[Problem details]:
Pictures aside, write out every record exactly as it appears.
=== Begin Enclosure ===
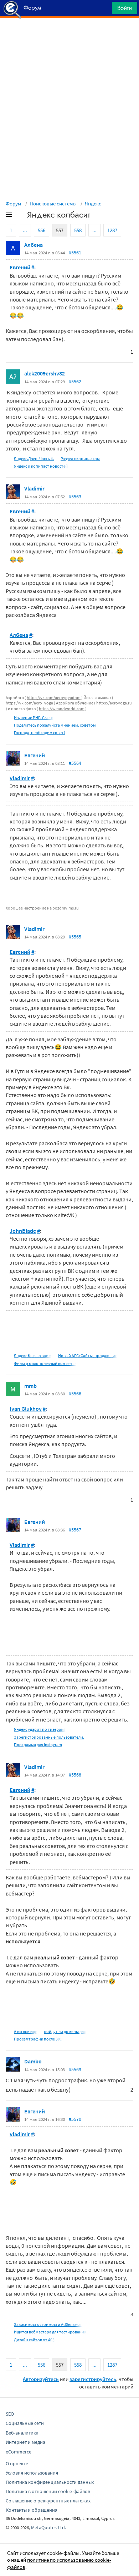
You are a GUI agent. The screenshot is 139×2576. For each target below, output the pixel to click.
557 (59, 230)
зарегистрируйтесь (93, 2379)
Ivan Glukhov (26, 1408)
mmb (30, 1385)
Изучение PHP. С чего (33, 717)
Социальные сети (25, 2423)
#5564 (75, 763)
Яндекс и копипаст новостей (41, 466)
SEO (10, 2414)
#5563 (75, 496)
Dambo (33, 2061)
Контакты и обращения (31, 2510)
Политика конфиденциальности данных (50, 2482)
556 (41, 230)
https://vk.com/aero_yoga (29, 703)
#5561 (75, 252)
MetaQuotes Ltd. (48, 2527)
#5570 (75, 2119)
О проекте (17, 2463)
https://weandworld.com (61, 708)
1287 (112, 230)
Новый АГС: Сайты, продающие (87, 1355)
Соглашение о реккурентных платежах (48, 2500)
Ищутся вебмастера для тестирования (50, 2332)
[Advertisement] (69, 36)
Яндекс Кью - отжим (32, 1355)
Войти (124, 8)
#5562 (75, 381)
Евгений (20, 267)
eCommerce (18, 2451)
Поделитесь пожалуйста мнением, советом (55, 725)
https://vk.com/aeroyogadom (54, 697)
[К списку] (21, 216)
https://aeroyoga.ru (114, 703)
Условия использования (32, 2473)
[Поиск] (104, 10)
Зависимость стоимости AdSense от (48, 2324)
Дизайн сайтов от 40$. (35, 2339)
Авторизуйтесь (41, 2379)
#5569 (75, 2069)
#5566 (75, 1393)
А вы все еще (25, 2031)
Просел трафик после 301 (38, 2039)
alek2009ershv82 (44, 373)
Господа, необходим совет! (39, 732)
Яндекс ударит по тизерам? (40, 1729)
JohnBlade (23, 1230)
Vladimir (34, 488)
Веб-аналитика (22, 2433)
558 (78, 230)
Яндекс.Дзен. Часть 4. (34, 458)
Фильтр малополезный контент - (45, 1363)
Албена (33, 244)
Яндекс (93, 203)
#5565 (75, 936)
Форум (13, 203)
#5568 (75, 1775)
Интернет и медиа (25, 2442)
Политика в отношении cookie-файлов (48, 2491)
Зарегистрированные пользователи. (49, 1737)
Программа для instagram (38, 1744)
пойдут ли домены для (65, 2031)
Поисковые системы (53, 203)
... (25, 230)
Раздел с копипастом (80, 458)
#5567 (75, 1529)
=== End Enclosure ===
[Exercise response]:
You are a GUI agent. The screenshot is 139×2576. For each target below, output the pixel to click.
557 (59, 230)
зарегистрируйтесь (93, 2379)
Ivan Glukhov (26, 1408)
mmb (30, 1385)
Изучение PHP. С чего (33, 717)
Социальные сети (25, 2423)
#5564 (75, 763)
Яндекс и копипаст новостей (41, 466)
SEO (10, 2414)
#5563 (75, 496)
Dambo (33, 2061)
Контакты и обращения (31, 2510)
Политика конфиденциальности данных (50, 2482)
556 (41, 230)
https://vk.com/aero_yoga (29, 703)
#5561 (75, 252)
MetaQuotes Ltd. (48, 2527)
#5570 (75, 2119)
О проекте (17, 2463)
https://weandworld.com (61, 708)
1287 (112, 230)
Новый АГС: Сайты, продающие (87, 1355)
Соглашение о реккурентных платежах (48, 2500)
Ищутся вебмастера для тестирования (50, 2332)
[Advertisement] (69, 36)
Яндекс Кью - отжим (32, 1355)
Войти (124, 8)
#5562 (75, 381)
Евгений (20, 267)
eCommerce (18, 2451)
Поделитесь пожалуйста мнением, советом (55, 725)
https://vk.com/aeroyogadom (54, 697)
[К списку] (21, 216)
https://aeroyoga.ru (114, 703)
Условия использования (32, 2473)
[Поиск] (104, 10)
Зависимость стоимости AdSense от (48, 2324)
Дизайн сайтов от 40$. (35, 2339)
Авторизуйтесь (41, 2379)
#5569 (75, 2069)
#5566 (75, 1393)
А вы все еще (25, 2031)
Просел трафик после 301 (38, 2039)
alek2009ershv82 (44, 373)
Господа, необходим совет! (39, 732)
Яндекс ударит по тизерам? (40, 1729)
JohnBlade (23, 1230)
Vladimir (34, 488)
Веб-аналитика (22, 2433)
558 (78, 230)
Яндекс.Дзен. Часть 4. (34, 458)
Фильтр малополезный контент - (45, 1363)
Албена (33, 244)
Яндекс (93, 203)
#5565 (75, 936)
Форум (13, 203)
#5568 (75, 1775)
Интернет и медиа (25, 2442)
Политика в отношении cookie-файлов (48, 2491)
Зарегистрированные пользователи. (49, 1737)
Программа для instagram (38, 1744)
пойдут ли домены для (65, 2031)
Поисковые системы (53, 203)
... (25, 230)
Раздел с копипастом (80, 458)
#5567 (75, 1529)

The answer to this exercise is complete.